Saturday, April 25, 2009

Why I Love My Church

I was at an evangelism conference last fall when someone brought up an interesting factoid: 75 percent of pastors would not worship at the church they currently serve.
I found that rather depressing, and I also thought that aside from the obvious vocational/professional/decent-and-orderly concerns I would certainly worship at the church I serve.
This weekend I am reminded of why.
I spent about six hours today helping rehab the Arlington home of a 90-year-old woman. We worked with a crew from The Falls Church Episcopal. I don't know what the church from which they splintered a few years back would have made of the Clarendon crew: four gay men, a lesbian, a straight married couple, a straight single woman, another straight man and his 18-year-old son. I don't think the homeowner cared a bit. She was just thrilled that her extremely run-down home now has a new kitchen, new floors in the living room and hallway, repaired plaster and windows, a refurbished and refloored bathroom and painted bedrooms.
Friday evening, about a dozen of us gathered at church to watch the award-winning documentary For the Bible Tells Me So. As the movie's web site says,
Through the experiences of five very normal, very Christian, very American families -- including those of former House Majority Leader Richard Gephardt and Episcopal Bishop Gene Robinson -- we discover how insightful people of faith handle the realization of having a gay child. Informed by such respected voices as Bishop Desmond Tutu, Harvard's Peter Gomes, Orthodox Rabbi Steve Greenberg and Reverend Jimmy Creech, FOR THE BIBLE TELLS ME SO offers healing, clarity and understanding to anyone caught in the crosshairs of scripture and sexual identity.
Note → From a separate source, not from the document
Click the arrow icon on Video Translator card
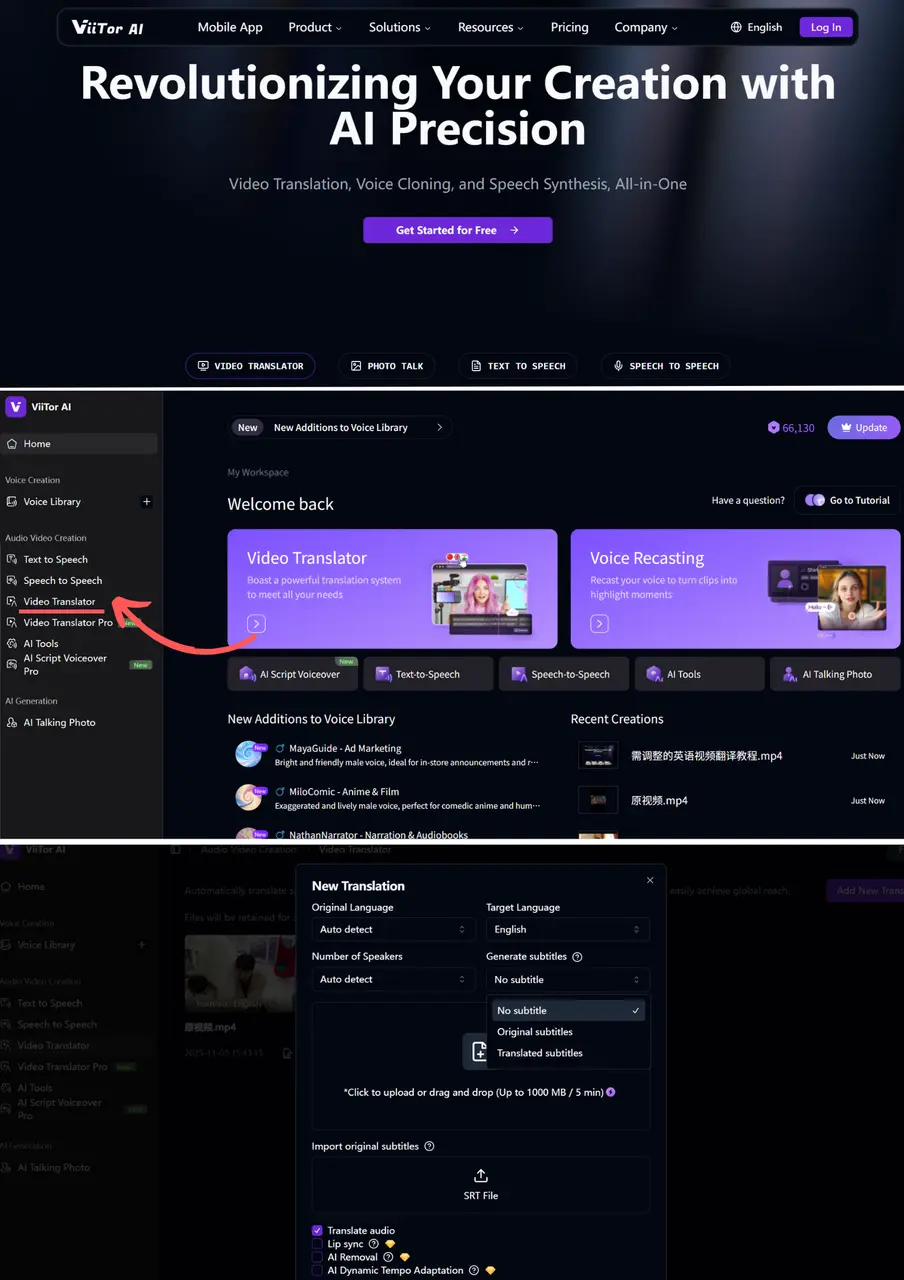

It is a beautiful and powerful film, and our wonderfully diverse group thoroughly enjoyed it.
Tomorrow morning we will gather in worship in the morning, and tomorrow afternoon our spring CALL group, a life-direction lab that we conduct in cooperation with the Center for Pastoral Counseling, will hit its stride.
Praising God, learning justice, discerning call, serving the least of these -- all in one weekend. Yes, I would be part of this community even if they didn't pay me. (Not that I object to being paid, mind you!)

2 comments:

cledster said...

Many blessings, much life at that church...thanks for the hopeful, thoughtful words, and I'm sorry I missed both events.

cledster said...

And I'm still pondering the truth of the Merton quote from today's sermon: "instead of hating the people you think are warmongers, hate the appetites and the disorder in your own soul, which are the causes of war."

Thanks for the thought-provoking preaching!